- Provider Audit Workgroup to meet August 23
The Provider Audit Workgroup, established by Senate Enrolled Act 364 to "discuss the policies and procedures used in the performance of Medicaid provider audits and possible improvements to the audit process," will meet August 23, 2016, from 2:00 - 4:00 p.m. in the Indiana Government Center South, Conference Rooms 1 and 2. See the full article for more details.
- RID numbers change for newly eligible members
As the Indiana FSSA moves to a new eligibility system, a new numbering sequence is being used for member identification numbers (RIDs). Beginning July 17, 2016, RIDs issued to newly eligible members include a “120” prefix rather than a “100” prefix. New RIDs continue to follow the same 12-digit format of 12xxxxxxxx99. All previously assigned "100" RIDs remain intact. Presumptive Eligibility RIDs are also unaffected.
- Indiana EHR MAPIR upgraded, new user guides available
Indiana Medicaid's Electronic Health Records (EHR) Medical Assistance Provider Incentive Repository (MAPIR) has been upgraded and is now accepting Program Year 2015 Meaningful Use (MU) attestations for eligible professionals (EPs). In addition, new EHR user guides are now available.

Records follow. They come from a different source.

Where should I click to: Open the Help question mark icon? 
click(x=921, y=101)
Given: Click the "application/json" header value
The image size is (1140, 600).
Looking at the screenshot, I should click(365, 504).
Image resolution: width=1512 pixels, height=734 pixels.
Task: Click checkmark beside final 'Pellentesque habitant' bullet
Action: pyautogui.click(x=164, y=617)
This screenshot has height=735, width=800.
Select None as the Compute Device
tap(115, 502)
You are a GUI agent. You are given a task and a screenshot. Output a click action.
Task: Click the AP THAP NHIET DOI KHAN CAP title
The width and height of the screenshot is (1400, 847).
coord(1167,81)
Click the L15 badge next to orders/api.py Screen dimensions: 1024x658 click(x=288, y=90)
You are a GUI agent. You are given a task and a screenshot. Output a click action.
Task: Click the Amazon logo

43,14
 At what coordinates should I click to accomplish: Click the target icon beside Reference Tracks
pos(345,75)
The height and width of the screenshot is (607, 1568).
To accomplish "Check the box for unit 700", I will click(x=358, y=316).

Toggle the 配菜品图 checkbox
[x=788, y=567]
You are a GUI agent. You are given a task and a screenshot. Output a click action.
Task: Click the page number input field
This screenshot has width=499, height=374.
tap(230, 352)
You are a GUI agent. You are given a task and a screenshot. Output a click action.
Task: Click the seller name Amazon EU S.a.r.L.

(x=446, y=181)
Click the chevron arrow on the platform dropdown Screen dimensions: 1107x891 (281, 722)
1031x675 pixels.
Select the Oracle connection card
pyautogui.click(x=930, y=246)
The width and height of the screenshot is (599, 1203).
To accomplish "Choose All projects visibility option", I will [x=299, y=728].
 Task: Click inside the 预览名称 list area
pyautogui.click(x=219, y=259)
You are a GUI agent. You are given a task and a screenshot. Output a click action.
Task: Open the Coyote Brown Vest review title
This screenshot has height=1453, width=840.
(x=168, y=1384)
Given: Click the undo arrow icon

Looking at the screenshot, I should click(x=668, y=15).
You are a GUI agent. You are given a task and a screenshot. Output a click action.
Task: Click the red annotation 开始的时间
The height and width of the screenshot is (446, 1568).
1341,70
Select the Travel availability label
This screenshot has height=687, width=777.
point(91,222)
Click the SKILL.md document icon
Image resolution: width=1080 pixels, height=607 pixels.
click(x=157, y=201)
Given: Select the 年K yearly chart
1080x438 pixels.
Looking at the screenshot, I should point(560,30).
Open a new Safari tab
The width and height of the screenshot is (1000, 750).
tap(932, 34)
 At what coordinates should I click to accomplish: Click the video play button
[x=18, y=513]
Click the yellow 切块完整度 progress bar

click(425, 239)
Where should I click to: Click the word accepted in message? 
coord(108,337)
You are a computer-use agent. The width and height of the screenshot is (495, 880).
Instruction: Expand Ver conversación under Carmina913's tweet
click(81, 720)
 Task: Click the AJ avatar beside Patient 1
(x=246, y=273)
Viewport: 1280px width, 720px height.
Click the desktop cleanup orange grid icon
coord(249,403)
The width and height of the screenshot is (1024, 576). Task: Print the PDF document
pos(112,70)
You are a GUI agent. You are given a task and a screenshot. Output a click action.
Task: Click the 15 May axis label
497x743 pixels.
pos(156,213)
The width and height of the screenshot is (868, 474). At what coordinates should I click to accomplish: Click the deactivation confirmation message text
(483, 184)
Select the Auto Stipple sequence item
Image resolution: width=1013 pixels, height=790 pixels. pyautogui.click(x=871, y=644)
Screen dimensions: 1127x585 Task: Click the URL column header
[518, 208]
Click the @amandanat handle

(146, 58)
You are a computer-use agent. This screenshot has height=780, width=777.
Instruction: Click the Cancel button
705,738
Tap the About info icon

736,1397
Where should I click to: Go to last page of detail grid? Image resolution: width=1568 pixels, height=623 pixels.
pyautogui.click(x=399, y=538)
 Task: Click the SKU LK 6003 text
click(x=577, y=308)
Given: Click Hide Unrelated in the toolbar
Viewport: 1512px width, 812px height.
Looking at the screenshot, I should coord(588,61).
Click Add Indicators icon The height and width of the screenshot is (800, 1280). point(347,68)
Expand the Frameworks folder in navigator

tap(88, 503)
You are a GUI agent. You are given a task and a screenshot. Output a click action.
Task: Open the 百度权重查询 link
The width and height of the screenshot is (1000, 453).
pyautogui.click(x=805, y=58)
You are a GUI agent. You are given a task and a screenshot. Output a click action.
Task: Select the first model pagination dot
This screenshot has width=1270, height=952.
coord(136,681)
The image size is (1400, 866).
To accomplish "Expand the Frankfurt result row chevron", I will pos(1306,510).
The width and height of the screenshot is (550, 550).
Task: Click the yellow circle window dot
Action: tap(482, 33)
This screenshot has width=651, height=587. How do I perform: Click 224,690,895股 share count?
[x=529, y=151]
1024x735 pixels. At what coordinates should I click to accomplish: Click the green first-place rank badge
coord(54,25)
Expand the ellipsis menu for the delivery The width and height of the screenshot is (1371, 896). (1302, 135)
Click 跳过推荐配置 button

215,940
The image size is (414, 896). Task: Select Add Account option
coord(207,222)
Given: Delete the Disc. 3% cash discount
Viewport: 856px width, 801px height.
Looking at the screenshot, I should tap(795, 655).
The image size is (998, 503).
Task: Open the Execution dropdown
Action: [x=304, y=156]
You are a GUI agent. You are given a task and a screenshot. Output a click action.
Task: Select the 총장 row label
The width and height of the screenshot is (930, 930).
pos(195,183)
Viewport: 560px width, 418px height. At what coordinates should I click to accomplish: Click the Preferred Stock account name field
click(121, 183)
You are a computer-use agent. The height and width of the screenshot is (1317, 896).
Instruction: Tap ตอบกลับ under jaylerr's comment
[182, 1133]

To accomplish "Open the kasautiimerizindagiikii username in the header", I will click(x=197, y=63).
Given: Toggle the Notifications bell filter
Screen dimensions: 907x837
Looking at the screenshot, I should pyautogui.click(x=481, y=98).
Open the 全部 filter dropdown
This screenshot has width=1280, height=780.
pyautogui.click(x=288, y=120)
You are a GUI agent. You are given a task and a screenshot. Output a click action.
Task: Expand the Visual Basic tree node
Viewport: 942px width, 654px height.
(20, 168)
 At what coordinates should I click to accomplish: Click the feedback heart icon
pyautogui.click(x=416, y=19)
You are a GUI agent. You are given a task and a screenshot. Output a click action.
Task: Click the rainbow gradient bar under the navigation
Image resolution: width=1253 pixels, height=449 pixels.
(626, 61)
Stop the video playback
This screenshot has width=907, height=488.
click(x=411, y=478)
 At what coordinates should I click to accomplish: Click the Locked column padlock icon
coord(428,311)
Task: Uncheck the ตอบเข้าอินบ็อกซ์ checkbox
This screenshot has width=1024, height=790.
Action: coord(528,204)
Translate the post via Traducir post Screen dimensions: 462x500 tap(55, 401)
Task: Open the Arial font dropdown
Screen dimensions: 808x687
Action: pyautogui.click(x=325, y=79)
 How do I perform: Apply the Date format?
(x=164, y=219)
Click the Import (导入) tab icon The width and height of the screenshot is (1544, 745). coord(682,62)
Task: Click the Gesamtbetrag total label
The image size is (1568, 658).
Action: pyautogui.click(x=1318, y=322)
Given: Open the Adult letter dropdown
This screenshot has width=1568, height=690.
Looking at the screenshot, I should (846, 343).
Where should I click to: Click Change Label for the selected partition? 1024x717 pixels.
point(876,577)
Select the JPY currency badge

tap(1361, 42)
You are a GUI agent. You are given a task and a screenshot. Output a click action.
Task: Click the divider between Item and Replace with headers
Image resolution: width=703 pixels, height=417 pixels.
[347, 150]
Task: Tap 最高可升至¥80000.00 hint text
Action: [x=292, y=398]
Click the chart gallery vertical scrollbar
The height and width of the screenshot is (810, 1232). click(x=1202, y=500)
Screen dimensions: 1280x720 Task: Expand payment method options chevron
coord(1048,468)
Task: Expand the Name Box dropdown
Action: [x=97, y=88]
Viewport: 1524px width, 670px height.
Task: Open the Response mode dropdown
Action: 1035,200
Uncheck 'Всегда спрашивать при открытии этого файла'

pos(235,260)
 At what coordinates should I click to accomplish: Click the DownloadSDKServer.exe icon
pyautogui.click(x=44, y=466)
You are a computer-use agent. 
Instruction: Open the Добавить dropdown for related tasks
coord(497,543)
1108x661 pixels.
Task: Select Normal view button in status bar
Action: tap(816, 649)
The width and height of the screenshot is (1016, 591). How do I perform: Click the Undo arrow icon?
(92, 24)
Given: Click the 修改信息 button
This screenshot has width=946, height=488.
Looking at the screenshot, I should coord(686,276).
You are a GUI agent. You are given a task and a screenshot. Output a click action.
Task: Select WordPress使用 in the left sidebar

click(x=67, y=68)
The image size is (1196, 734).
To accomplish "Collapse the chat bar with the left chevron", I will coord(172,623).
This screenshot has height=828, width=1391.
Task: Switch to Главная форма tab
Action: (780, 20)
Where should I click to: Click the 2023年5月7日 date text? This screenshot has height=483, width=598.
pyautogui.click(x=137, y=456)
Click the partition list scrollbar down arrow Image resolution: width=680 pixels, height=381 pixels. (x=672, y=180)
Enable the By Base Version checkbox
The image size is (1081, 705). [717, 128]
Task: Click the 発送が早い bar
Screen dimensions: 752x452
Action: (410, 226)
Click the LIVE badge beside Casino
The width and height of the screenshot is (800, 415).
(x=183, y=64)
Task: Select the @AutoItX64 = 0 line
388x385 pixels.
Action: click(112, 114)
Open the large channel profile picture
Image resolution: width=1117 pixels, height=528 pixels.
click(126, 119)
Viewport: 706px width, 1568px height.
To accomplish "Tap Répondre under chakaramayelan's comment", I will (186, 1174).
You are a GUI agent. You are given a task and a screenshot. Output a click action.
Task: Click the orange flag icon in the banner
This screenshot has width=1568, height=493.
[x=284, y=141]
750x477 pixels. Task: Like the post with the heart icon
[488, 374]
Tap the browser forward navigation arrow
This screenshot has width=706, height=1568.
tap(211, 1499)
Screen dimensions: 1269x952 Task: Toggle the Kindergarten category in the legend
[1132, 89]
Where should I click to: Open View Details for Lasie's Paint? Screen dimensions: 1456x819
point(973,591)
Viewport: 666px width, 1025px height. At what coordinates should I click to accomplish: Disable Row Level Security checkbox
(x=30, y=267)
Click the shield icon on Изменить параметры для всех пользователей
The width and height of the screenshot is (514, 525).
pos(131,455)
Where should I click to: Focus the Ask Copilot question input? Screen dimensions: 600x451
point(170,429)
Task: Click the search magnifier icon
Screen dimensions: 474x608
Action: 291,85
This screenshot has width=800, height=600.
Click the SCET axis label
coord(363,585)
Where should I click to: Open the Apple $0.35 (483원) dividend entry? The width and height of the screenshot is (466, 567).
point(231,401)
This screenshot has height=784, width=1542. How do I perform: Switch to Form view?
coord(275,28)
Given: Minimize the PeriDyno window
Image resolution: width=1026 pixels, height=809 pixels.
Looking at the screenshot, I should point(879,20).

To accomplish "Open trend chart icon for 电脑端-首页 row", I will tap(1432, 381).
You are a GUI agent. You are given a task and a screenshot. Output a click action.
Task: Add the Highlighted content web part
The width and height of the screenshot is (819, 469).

- HCBS waiver claims sent to third-party insurers
A number of paid HCBS claims have been sent to third-party insurers for waiver members who carry private insurance. This action was taken in accordance with federal regulations, which require Medicaid to bill potentially liable third-party insurers to ensure that Medicaid is the payer of last resort. Because these claims were already paid by Medicaid, there should be no action required of waiver providers or members.
- Pharmacies overdue for revalidation are at risk of disenrollment
Indiana Health Coverage Programs (IHCP) records indicate that several pharmacies overdue for revalidation have not yet submitted the necessary revalidation paperwork to the IHCP. Failure to revalidate will result in these pharmacies being disenrolled from the IHCP as of July 31, 2016. See the full article for more information.
- IHCP reminds all providers about default ICD indicator on Web interChange
Providers must use the appropriate ICD Indicator and the appropriate ICD diagnosis codes when submitting claims via Web interChange. The ICD-9 indicator and ICD-9 diagnosis codes must be used for DOS before October 1, 2015. The ICD-10 indicator and the ICD-10 diagnosis codes must be used for DOS on or after October 1, 2015.
- PE approval letters serve as proof of temporary coverage
The State is aware that some members are presenting for pharmacy and other services before their PE status is visible to providers in the IHCP Eligibility Verification System or in the MCEs’ pharmacy benefits manager (PBM) systems. Please be aware that an original PE approval letter is sufficient to validate temporary coverage even if the member is not listed in the appropriate eligibility system.